Folks asked me if anything new came out of the meeting, and I’m not sure how to answer that. On one level, No, I heard nothing new that I haven’t heard a number of times between 1976 and now. Every so often as new and younger people come and join in and seek out universal things, they think that because they do not already exist that no one before them has been trying to bring that into being. On a different level, everytime a new group joins the dialogue and brings their own experiences and perspectives to bear on the issues and intentions, new ideas and possibilities are born even if the words sound similar to words that have been used before. In this way, I think that whatever grows from this first meeting for a 5 year plan can be successful at propelling all of us, whatever that might mean or the acronym we use to label us forward in bold and exciting ways.
At the meeting, many of the current organizational leaders where present: PERSAD, GLCC, The Delta Foundation, GLSEN, and others. but there were also many young folks who either were there representing new ways of thinking about organizations and leadership, or who were folks working within these existing mainstream groups but sharing ideas perhaps broader than their leadership might put forth. The aggregation of all of these different voices and viewpoints has a potential to move all of us across sme of the hurdles that have kept us fragmented.
Of course it is also possible that the effort will crash and burn. The desire to bridge the gaps isn’t new, and it appears looking at history, at times it was easier to call defeat and just keep doing things the way they have always been done. Still, I think there is an energy and a passion in the young leaders I saw at this gathering that may be just the ticxket for moving past the hurdles and over the obstacles.

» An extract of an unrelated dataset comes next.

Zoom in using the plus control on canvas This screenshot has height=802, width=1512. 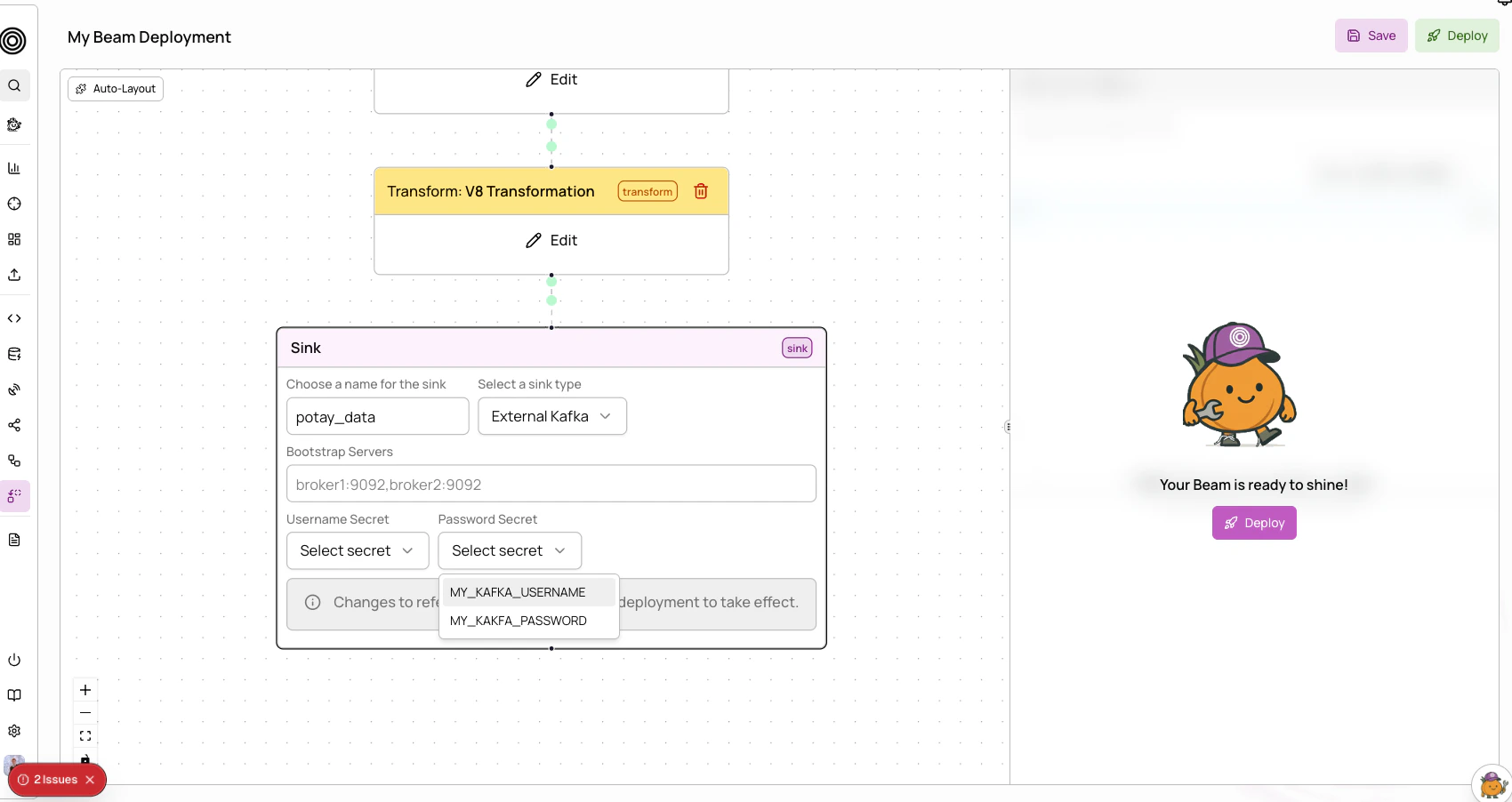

  1. I really, really love QUILTBAG. Not only is it much, much easier to say, but I think it does a better job of aknowledging how complicated human sexuality can be. I particularly love the “questioning” catagory. I know that as a young person, there was a period when I know I wasn’t straight, but I didn’t know what other lable to apply to myself. At the time, I didn’t feel like there was anyone who said to me, “it’s okay not to know.”

    • Thanks for your comment!  I think you hit on something very important- that often there is an expectation or urgency to be able to label ourselves (or others??) and there are periods within many journeys, where a person may not know and may be “trying on” different labels to see which fit. Thanks for highlighting that.

      The notion of “questioning one’s sexuality” may be scary to some. Questioning can imply being open to the possibility that it isn’t what it seems, and/or can seem to imply choice, when in reality, the process of coming to terms with our sexual orientation is a journey, not a decision.